That is surprising.let me explain why this topic is too general and how, why we need to split things up. the domain expert is. incredibly important, especially once we start getting into a place where we are also generating the question answers. Like for the first half, like the first one or two months of this engagement, we don't even think about the synthesis prompt.

We're just trying to figure out like what regions of the problem space should we be, committing resources to. Then the second step is actually doing this synthetic data generation, where for the data that we have right now, can we generate questions? And can we at least make sure that for data that we generate questions for, that the questions return the data, right?

And there, again, the domain expert is incredibly valuable because [00:24:00] they're the ones that are helping guide whether or not the synthetic data makes sense, and whether or not the evaluations and the clusters that we find are also reasonable. and usually they are, but sometimes they'll just come back to you and say, Hey, like these types of scheduling questions are not the priority of the business because these are things that we have other software for.

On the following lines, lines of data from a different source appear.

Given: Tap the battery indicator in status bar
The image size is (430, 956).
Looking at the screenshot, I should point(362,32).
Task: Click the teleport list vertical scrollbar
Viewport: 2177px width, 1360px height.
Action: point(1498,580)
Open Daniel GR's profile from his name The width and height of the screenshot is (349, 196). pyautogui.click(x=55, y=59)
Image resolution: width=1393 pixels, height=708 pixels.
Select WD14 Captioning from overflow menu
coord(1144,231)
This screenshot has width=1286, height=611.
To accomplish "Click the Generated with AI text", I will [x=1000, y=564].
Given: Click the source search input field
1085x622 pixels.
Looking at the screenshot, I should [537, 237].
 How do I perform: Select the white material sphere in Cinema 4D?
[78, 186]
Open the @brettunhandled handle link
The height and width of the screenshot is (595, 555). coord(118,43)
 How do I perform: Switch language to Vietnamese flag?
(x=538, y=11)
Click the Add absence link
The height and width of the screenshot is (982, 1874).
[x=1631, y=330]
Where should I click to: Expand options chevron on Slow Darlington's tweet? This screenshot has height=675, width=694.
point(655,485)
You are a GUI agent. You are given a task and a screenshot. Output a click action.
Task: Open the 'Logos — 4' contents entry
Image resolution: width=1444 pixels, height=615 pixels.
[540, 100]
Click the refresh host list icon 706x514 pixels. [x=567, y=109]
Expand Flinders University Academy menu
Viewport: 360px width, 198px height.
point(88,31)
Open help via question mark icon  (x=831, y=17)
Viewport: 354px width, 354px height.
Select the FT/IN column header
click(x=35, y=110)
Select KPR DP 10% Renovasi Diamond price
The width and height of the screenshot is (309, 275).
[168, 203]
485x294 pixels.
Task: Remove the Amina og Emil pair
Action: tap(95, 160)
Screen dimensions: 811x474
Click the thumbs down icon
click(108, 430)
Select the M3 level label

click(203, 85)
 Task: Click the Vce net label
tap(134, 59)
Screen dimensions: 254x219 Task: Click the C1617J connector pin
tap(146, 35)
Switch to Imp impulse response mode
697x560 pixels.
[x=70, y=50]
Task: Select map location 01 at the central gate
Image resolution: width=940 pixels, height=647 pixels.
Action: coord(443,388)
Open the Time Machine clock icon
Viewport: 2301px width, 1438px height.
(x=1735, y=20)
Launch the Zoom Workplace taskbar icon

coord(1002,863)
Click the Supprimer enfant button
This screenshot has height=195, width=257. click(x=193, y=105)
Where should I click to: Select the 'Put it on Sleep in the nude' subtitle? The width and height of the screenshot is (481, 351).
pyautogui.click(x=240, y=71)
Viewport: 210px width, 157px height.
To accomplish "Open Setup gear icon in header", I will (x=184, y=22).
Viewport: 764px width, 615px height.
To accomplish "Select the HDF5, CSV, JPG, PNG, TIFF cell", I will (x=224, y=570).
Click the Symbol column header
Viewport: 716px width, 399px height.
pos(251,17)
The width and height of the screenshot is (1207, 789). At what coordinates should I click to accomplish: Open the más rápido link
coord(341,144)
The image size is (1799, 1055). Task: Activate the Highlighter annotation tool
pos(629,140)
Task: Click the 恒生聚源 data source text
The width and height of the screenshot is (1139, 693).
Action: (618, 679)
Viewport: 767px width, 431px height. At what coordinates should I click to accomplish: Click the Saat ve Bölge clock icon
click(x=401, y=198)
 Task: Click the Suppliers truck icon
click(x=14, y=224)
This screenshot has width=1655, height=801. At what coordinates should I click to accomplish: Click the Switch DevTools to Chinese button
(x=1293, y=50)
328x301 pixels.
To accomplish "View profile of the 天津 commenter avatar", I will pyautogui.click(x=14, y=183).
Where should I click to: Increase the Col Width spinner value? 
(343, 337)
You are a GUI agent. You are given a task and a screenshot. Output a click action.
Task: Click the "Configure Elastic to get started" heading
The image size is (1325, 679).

And. you think you're going to be clever by building some knowledge graph over like schedules and dates, but really, you should just pop up a model that says like for first scheduling questions, you should, check out this other part of the app.

hugo: Um,I want to go back to what we had, the conversation we planned to have, but there are so many interesting questions in the chat. And there's one that I think is nice to, forgive the pun, zoom in on. and it's asked by someone whose handle on YouTube is chat quest, the NLP three adventure game.

So I really just wanted to say that as well. But chat quest asks, how, for example, could this, zoom on YouTube be qualified and quantified in an executive summary report?

jason: Yeah. So if we [00:25:00] just generated a very general summary, what would come out of that? the result just might be, there are two people, one of them is a consultant. And this call is about,the importance of AI in businesses. But if you knew this was an advisory call, we could do something else.

We could say, okay, what are the pieces of advice that the people in this conversation have given and for each one and generate a short memo or description of what the problem is, and then give me the timestamps of when they give this conversation. If you give that prompt, what might come out of it is a single page where we just go over this runbook, where we go over this idea of, finding these topics.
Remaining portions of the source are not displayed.